A ransomware attack on a big cancer care provider in Arkansas compromised sensitive data of the folks, approximately 113,500 patients. The breach started in January 2025 but was detected in June when hackers encrypted files using ransomware. The stolen data includes Social Security numbers, medical records, financial details, and insurance information, putting patients at high risk of identity theft. The Medusa ransomware group, known for double extortion tactics, claimed responsibility and initially demanded $700,000, later removing the clinic from its leak site, asking for a possible ransom payment.

This has been the second ransomware attack on the same provider since 2023, which shows growing threats to healthcare institutions. Recent reports show that more than 50% of healthcare organizations faced ransomware attacks in the past year. The patients who are affected are being offered identity theft protection, while authorities urge vigilance against fraud. The incident follows a similar attack on a network of cancer care providers last month, showing the healthcare sector’s vulnerability to cybercriminals.

Hackers Can Hijack AI Servers While Exploiting New Vulnerabilities

A set of highly risky security flaws in NVIDIA’s Triton AI server gives hackers complete control of affected systems. Researchers found three vulnerabilities that, when together, let the attackers run malicious code, steal sensitive AI models, or manipulate data, all without needing login credentials.
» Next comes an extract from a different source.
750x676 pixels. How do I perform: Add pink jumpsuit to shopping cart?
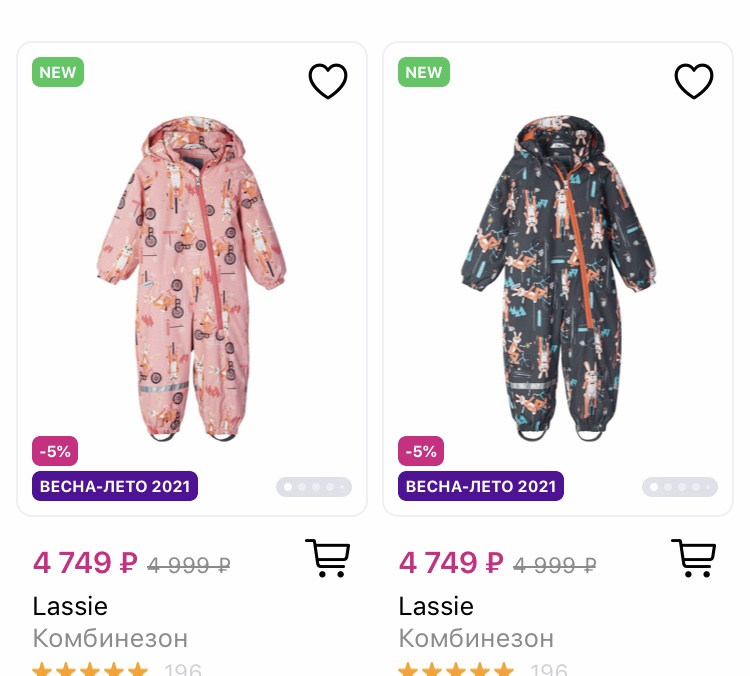(327, 558)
The most severe bug (CVE-2025-23319) could even let hackers manipulate AI responses or even crash the whole server.

NVIDIA tried to fix the issues in its latest update (version 25.07), asking users to patch immediately. Though no attacks have been reported now, unpatched servers remain at risk. The flaws affect the Python backend, which processes AI requests from known frameworks like PyTorch and TensorFlow. Experts warn that exploiting these bugs lets hackers access private data, disrupt AI services, or even spread deeper into a company’s network. This discovery comes after NVIDIA’s recent patch for three other critical vulnerabilities, showing growing security risks in AI infrastructure.

Remote Code Execution Bugs Found in Enterprise Protection Platform

Trend Micro has issued immediate mitigation after discovering risky vulnerabilities in the Apex One on-premise management console, both allowing remote attackers to run malicious code without authentication. These flaws, rated 9.4 in severity, have already been exploited in at least one real-world attack, though details remain undisclosed. The company has said that hackers could take full control of affected systems, compromising the corporate security infrastructure.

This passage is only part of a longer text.